No one could undermine public order or break the law, Leung says

Chief Executive Leung Chun-ying said young people can be optimistic about the future as long as Hong Kong did not suffer unnecessary social unrest from political activists. He also stressed that society meant everybody — not just a minority of people voicing “radical views”.

The Chief Executive attended two public forums on Saturday and Sunday to listen to the public views on the Policy Address, which will be delivered on Jan 15, 2014, and for the budget planned for February.

At the Sunday forum held in Tai Kok Tsui, Leung promised to offer young people more education and job opportunities. But the city ultimately needed a robust economy to help young people, he added.

“Developments in the society are of the utmost importance. Our economy needs growth,” he said. “We have the right conditions and as long as we reduce unnecessary internal frictions and act faster, including the actions of the government, our youth will remain hopeful.”

Leung’s remarks came a day after Financial Secretary John Tsang Chun-wah had eggs thrown at him by opposition activists at the Saturday forum. The Chief Executive said after the forum that police would investigate the incident.

Security appeared to have been heightened at the Sunday venue. The police escorted 13 activists away — including one who attempted to throw water bombs disguised as tomatoes.

Leung said that while the people in Hong Kong were free to express different views, no one could undermine public order — or break the law. Government officials would not stop meeting the public because of protests, he stressed.

“Our progress towards democracy will … let everyone cast their ballots, and also include consultation seminars,” he said. “As we exercise our democratic rights, I hope we respect other people’s rights to express views and observe order.”
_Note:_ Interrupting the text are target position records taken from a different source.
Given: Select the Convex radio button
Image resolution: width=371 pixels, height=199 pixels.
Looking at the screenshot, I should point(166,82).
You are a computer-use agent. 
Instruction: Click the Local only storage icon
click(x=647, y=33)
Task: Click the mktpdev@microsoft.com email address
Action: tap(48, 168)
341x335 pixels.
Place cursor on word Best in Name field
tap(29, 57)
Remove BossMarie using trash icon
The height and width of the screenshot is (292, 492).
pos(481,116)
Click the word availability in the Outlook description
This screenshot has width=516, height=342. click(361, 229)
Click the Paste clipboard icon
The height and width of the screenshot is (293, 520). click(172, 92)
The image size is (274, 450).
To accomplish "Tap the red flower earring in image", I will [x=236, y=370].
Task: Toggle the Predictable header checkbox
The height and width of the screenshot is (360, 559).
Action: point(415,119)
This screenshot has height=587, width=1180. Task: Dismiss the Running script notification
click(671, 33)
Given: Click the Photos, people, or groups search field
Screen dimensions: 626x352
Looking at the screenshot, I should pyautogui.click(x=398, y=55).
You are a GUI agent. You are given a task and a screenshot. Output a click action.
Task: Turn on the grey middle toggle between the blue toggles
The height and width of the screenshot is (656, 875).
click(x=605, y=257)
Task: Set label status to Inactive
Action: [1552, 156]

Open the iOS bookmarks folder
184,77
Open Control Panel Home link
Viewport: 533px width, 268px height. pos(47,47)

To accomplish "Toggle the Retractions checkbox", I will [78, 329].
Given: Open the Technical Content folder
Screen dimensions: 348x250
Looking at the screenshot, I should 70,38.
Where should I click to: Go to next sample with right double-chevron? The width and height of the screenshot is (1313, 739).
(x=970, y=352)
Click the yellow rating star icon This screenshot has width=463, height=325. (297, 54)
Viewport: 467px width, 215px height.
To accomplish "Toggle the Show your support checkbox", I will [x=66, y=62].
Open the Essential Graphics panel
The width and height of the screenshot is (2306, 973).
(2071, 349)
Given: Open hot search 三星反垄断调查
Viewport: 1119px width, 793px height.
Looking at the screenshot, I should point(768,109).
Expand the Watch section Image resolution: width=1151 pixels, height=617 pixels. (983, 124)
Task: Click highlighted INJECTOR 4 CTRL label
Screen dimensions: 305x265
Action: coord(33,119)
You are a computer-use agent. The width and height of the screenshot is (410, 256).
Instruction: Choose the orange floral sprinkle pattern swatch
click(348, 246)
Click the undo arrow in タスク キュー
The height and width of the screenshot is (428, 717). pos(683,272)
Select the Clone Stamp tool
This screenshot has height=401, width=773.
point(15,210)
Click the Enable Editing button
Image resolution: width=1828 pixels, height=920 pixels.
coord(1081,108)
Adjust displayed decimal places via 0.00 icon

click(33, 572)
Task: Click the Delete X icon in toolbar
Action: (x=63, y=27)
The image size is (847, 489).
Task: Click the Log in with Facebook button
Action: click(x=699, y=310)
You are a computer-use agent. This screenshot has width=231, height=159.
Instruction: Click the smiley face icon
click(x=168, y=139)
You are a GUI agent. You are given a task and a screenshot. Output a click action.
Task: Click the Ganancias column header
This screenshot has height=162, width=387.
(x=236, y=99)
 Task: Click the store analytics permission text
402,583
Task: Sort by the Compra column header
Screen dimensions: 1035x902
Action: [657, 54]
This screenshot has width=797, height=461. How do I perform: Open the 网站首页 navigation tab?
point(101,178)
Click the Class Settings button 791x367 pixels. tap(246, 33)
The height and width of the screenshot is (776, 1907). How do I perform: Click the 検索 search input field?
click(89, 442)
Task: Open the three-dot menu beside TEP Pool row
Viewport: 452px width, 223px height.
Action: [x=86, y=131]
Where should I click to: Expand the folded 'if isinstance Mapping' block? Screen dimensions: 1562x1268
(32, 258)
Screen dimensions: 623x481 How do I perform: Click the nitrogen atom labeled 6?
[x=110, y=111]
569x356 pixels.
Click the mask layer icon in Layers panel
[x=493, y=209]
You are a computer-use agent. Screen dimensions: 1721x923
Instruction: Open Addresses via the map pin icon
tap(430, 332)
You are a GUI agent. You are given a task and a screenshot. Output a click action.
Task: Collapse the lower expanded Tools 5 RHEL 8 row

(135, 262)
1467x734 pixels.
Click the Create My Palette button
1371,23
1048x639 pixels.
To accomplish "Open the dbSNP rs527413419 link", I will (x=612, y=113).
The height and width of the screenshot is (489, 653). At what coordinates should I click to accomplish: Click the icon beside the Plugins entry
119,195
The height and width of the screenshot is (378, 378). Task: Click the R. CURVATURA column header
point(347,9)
He said he was confident 7 million people would be able to make the most of these new opportunities and build a bright future for Hong Kong.

Leung also said his administration was committed to implementing political reforms in a step-by-step manner, adding that some progress had already been made.

He said the government was happy to be inviting public views on how to organize the first election of the Chief Executive under universal suffrage. Leung said this goal, set out in the Basic Law, would also benefit Hong Kong’s governance.

Also on Sunday, Chief Secretary for Administration Carrie Lam Cheng Yuet-ngor clarified recent remarks she made on the “legitimacy” of the Chief Executive in a TV interview.

“As we all know, every Chief Executive is certainly legitimate as he is chosen by electoral system of that time,” she said. “I am deeply convinced that from a system perspective, a Chief Executive chosen by universal suffrage shall enjoy greater legitimacy. That probably will benefit governance.”